Undercover farming: big investment, greater returns

Farmer's Weekly|February 28, 2020

Undercover farming: big investment, greater returns
With its reduced land and water requirements, tunnel farming is a viable option for farmers with little access to natural resources, says Suzanne Oosthuizen, managing director of the Undercover Farming Expo. She spoke to Lindi Botha about the unique benefits of undercover farming.
Lindi Botha

What are the environmental benefits of undercover farming?

The undercover farming industry prides itself on its low water usage. One the one hand, a hydroponic system uses as little as 30% of the water typically used to grow a similar crop on open land under irrigation. Evaporation in open-land irrigated systems has a negative effect on the producer’s bottom line.

On the other hand, water supplied to an undercover farming system must often be filtered via expensive systems, as water sources close to cities or industries are prone to carry pollutants that would be unsuitable for applying directly to plants.

Irrigation in undercover farming systems generally consists of drip irrigation managed through a pre-set electronic system that also controls the interior climate (humidity, temperature and airflow). Every drop counts, and the system is largely computerised to avoid human error. Electricity power outages may play a role, but the larger operators in the industry are countering this by installing generators.

What are the key aspects of production in undercover farming?

The ideal base for an undercover farming operation, especially one that specialises in fresh produce such as tomatoes, cucumbers, sweet peppers or leafy greens, would be close to its market, which means just off the highway and near cities.

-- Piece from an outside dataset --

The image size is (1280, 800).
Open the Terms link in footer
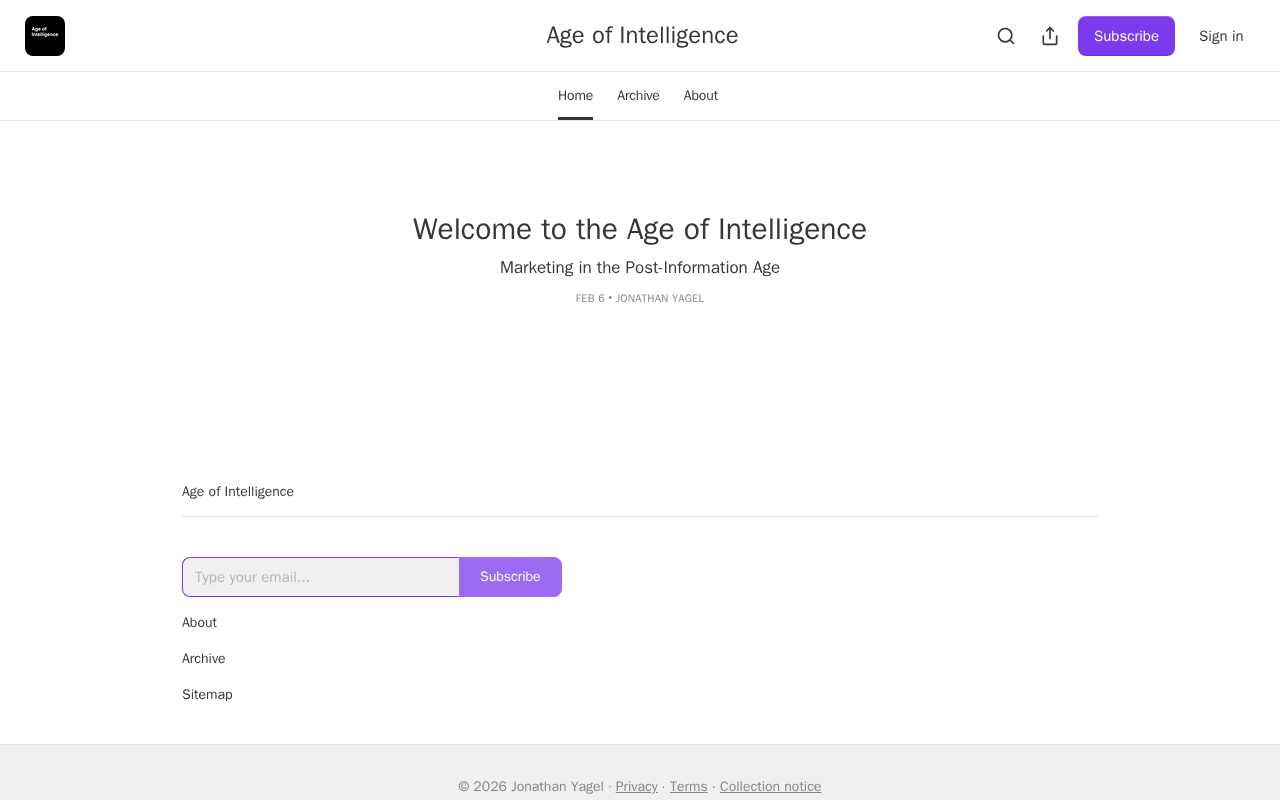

Although the land required by a fairly large greenhouse operator might be only 5ha to 10ha, it commands a premium as it is close to the city, and this should be added to the cost of marketing.

Tomato, pepper and cucumber seedlings are planted in a growth medium and require drip irrigation. Depending on the type of product and greenhouse system, some plants grow up to 5m tall and produce between 5kg/m2 and 8kg/ m2 more than on open land. Producers use a variety of growth media or substrates, but most opt for a mixture of coco peat and perlite for two or three growing cycles, steam-cleaning the media in-between cycles. Large operators with multi-span greenhouses often use rock wool in compacted, plastic-covered blocks for their plants.

Are pests and diseases a problem for a tunnel farmer?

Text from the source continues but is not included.